Search Engine Update 1
As, I mentioned in my last post . I’ve been busy building my search engine lately, and it’s been a lot of fun diving deep into Kubernetes and learning how to set everything up from scratch.
Overview of the System
Spider
- Fetches websites and stores them in a local database.
- Uses bi-directional gRPC to stream data to the Conductor.
- Retrieves URLs to explore from SQS.
Conductor
- Receives crawled pages from the Spider.
- Updates the main table of seen pages.
- Queues new pages to explore in SQS.
Cartographer
- Pulls pages from the seen pages table.
- Builds an adjacency list and assigns a prominence score to each page.
- Stores the results in the index table.
Searcher
- Uses the index table to return the most relevant pages for a search query.
What’s Been Done
Spider
- Migrated to a relational database (SQLite).
- Now exposes a gRPC endpoint consumed by the Conductor.
Observability
- Set up Grafana and Prometheus for system monitoring.
- Integrated OpenTelemetry for distributed tracing.
RPC (Spider ↔ Conductor)
- Implemented gRPC streaming to allow real-time, bidirectional communication.
Kubernetes
- Cluster configured to pull container images from AWS ECR.
Trade-Offs
Database
- Using Postgres for the main system and SQLite for the Spider.
- SQLite is lightweight, requires no additional services, and is ideal for isolated Spider instances.
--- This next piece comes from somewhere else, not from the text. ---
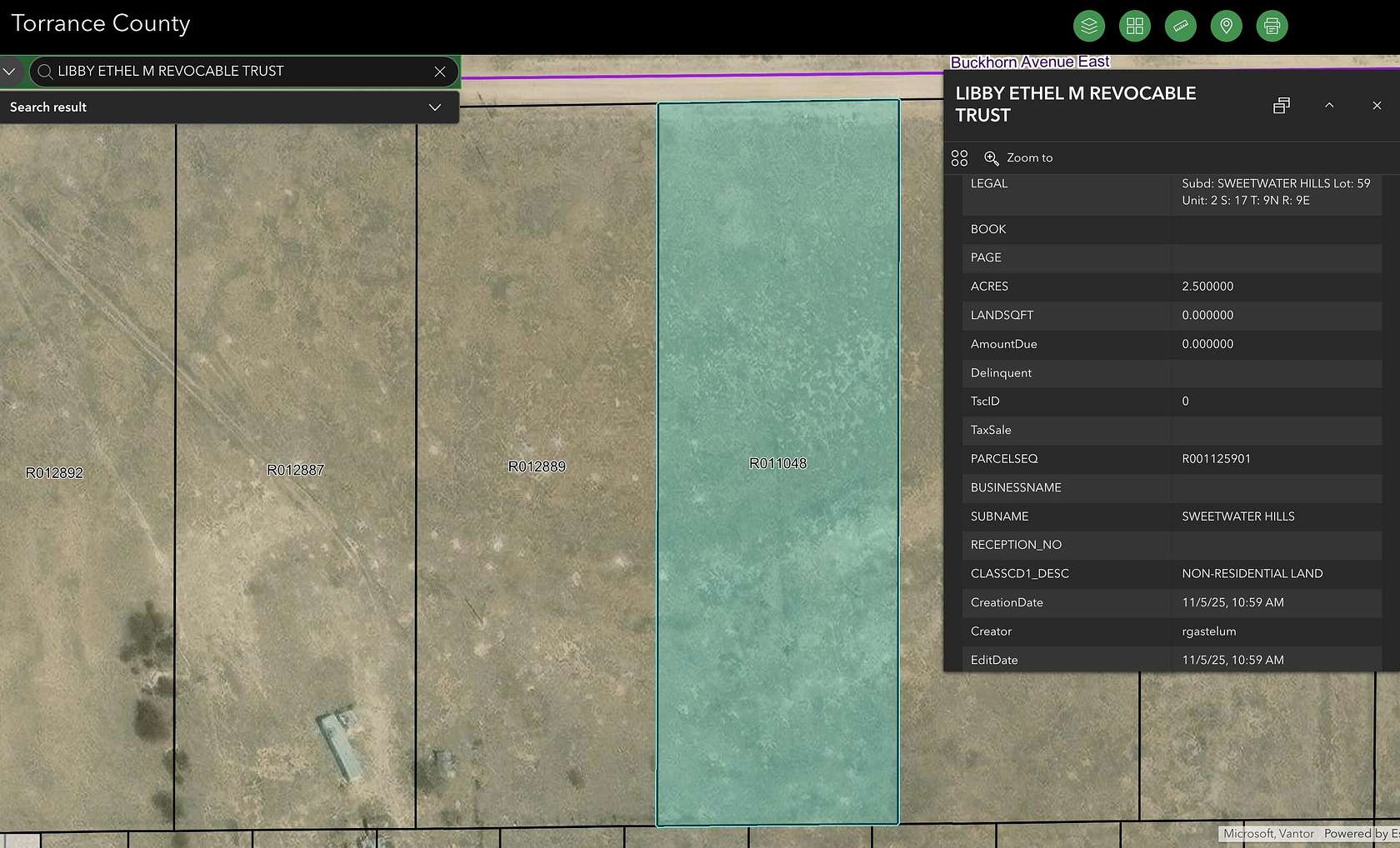
Task: Collapse the Search result section
Action: coord(434,107)
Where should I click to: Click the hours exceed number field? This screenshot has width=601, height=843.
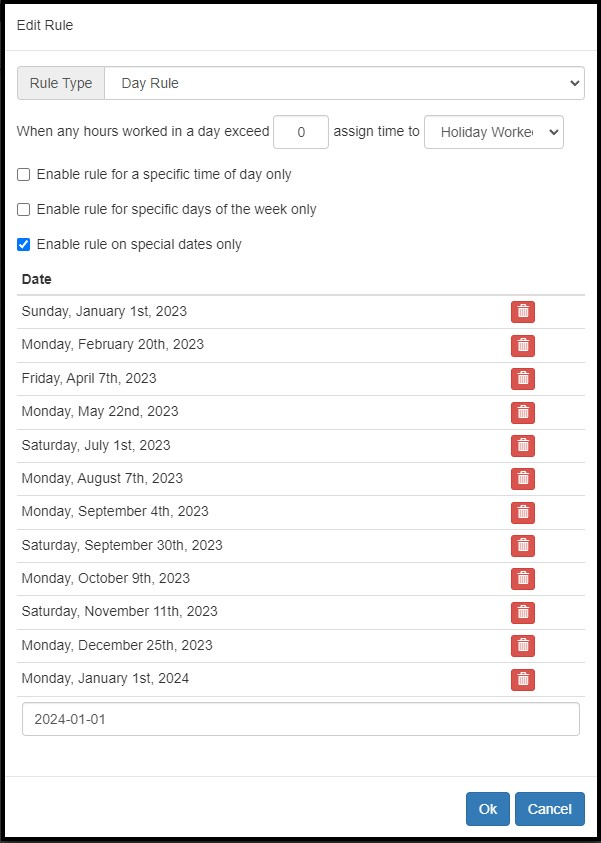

- Postgres offers scalability and flexibility for future features like word embeddings and graph search.
Spider ↔ Conductor
- The Conductor is the bottleneck in this architecture.
- To mitigate this, I implemented bidirectional streaming over gRPC. The Conductor can send back “can’t keep up” messages when overwhelmed.
- Streaming enables incremental, real-time submission of crawled pages.
AWS SQS
- Chosen due to familiarity and reliability.
- Enables horizontal scaling by allowing multiple Spiders to fetch tasks independently.
Prometheus
- Opted for a
/metrics
endpoint over a sidecar to reduce RAM usage and simplify deployment.
- Opted for a
Future
At the next update, I plan to have:
- Public Grafana dashboard
- Implement
- Conductor
- Cartographer